▶ _TEXTE FOURNI_:
***

Freud nomme l’inconscient le « ça ». Ce « ça » méconnaît toutes les valeurs morales ou éducatives et se propage par le biais de l’énergie instinctive et pulsionnelle, la « libido » réduite dans son analyse à la sphère sexuelle ; quand Jung porte un regard plus consensuel et moins catégorique sur la question. La pensée de Freud est que la rencontre avec les contenus de l’inconscient s’avère culpabilisante, insistant sur des situations qui se trame dans la perversité, toujours à connotation sexuelle avec des liens incestueux.

L’analyse de Jung est plus holistique : pour lui, la psyché comporte 3 systèmes constitutifs, la conscience, l’inconscient personnel et l’inconscient collectif. C’est d’ailleurs ce positionnement qui provoquera la rupture entre Jung et son mentor Freud.

Les deux "Inconscient" de Jung

Selon Jung, l’inconscient s’exprime avec 2 polarités :

  • l’inconscient personnel, assez proche de la vision de Freud ;
  • l’inconscient collectif, une vision plus novatrice révélée par Jung.

Jung considère que l’inconscient intègre un processus qui doit absolument se faire entendre de la conscience. Cette manière de voir, qui sort des sentiers battus, fait de lui un véritable théoricien en la matière mais aussi un visionnaire quant à l’essor de la psychanalyse elle-même et de tous les potentiels d’ouverture qui en suivront.

Pour Jung, il est inconcevable d’attribuer au seul instinct sexuel la totalité du phénomène de l’inconscient. Car, l’Être humain détenteur de son histoire porte également, bien que gardée secrète et enfouie au plus profond, celle de l’humanité qui se manifeste à lui par une pléiade d’images et d’attitudes ancestrales.

***

▶ _À FAIRE_:
1. Réécris le passage du texte sur Freud et Jung qui commence à « L’analyse de Jung » et s'arrête après « révélée par Jung. », en remplaçant « inconscient collectif » par « inconscient universel ».
2. Rédige la suite du texte sur Freud et Jung à partir de sa dernière phrase.
Les données qui suivent proviennent d'une autre source.

▶ _DONNÉES_:
***

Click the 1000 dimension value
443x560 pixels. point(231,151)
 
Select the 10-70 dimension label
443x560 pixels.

***

▶ _CORRIGÉS_:
1.
L’analyse de Jung est plus holistique : pour lui, la psyché comporte 3 systèmes constitutifs, la conscience, l’inconscient personnel et l’inconscient universel. C’est d’ailleurs ce positionnement qui provoquera la rupture entre Jung et son mentor Freud.

Les deux "Inconscient" de Jung

Selon Jung, l’inconscient s’exprime avec 2 polarités :

  • l’inconscient personnel, assez proche de la vision de Freud ;
  • l’inconscient universel, une vision plus novatrice révélée par Jung.

2.
Jung évoque aussi qu’au-delà des contenus inconscients personnels, comme une sorte d’ADN spirituel, l’Être absorbe l’inconscient de l’espèce humaine. Selon Jung, la tâche du « je » qui accède à une conscience de plus en plus grande, est d’affronter et d’accepter, non seulement l’inconscient qui est propre à chaque personne, mais également la situation et les caractéristiques collectifs qui sont celles dont l’a doté le hasard de la naissance.

Ainsi, dans l’inconscient collectif niche ce qui provient de la famille, des personnes de l’entourage immédiat, du pays d’origine, de la culture, de la race, de la religion et bien d’autres nuances.

L'Inconscient Collectif : un lien commun à toute l'humanité

Nous sommes d'un âge immense.

Ce concept empirique ne se limite pas à ses seuls contenus, puisqu’en fonction de leur position par rapport au « moi conscient », une relation de collaboration peut être envisagée. On observe donc, dans cette immensité, en plus de tous les éléments refoulés, tout ce qui s’apparente aux matériaux psychiques immatures qui, en évoluant, pourraient atteindre le seuil du conscient. Ainsi, la psyché étant une totalité consciente/inconsciente, il n’y a pas de contenu de la conscience qui ne soit inconscient à un autre point de vue et qui ne puisse redevenir inconscient.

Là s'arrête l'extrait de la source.